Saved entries
★ ★ ★ ★

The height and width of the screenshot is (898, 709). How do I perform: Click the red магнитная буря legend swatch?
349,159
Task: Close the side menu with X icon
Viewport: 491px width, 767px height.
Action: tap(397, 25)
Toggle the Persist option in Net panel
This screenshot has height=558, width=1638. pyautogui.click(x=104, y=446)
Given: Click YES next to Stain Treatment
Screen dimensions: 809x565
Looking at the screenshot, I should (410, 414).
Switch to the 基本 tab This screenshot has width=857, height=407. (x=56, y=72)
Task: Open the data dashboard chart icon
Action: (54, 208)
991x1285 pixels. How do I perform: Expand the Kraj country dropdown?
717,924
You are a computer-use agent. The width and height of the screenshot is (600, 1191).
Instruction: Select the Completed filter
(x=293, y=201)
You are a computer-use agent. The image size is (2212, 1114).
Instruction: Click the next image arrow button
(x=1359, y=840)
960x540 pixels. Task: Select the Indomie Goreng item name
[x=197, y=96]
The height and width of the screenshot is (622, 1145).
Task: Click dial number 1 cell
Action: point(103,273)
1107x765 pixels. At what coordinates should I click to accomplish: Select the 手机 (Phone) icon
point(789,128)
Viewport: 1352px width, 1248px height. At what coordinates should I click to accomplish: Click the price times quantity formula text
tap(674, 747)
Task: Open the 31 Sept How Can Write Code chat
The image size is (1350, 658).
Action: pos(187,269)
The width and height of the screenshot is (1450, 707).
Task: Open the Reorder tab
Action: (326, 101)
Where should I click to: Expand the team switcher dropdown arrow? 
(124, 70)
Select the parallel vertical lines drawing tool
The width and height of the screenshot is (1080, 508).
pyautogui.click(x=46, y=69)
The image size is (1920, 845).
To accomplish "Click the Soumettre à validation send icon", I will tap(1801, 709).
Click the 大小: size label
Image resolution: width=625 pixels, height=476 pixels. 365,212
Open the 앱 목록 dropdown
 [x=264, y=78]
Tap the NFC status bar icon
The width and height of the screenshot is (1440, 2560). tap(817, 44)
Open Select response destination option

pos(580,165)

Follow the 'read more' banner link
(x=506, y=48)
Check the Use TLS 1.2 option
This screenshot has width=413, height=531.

★ ★ ★ ★

- _Task prompt_: Among the lines above, find those with the word "agent". Copy them.

- _Task result_:
You are a computer-use agent. The width and height of the screenshot is (600, 1191).
You are a computer-use agent. The image size is (2212, 1114).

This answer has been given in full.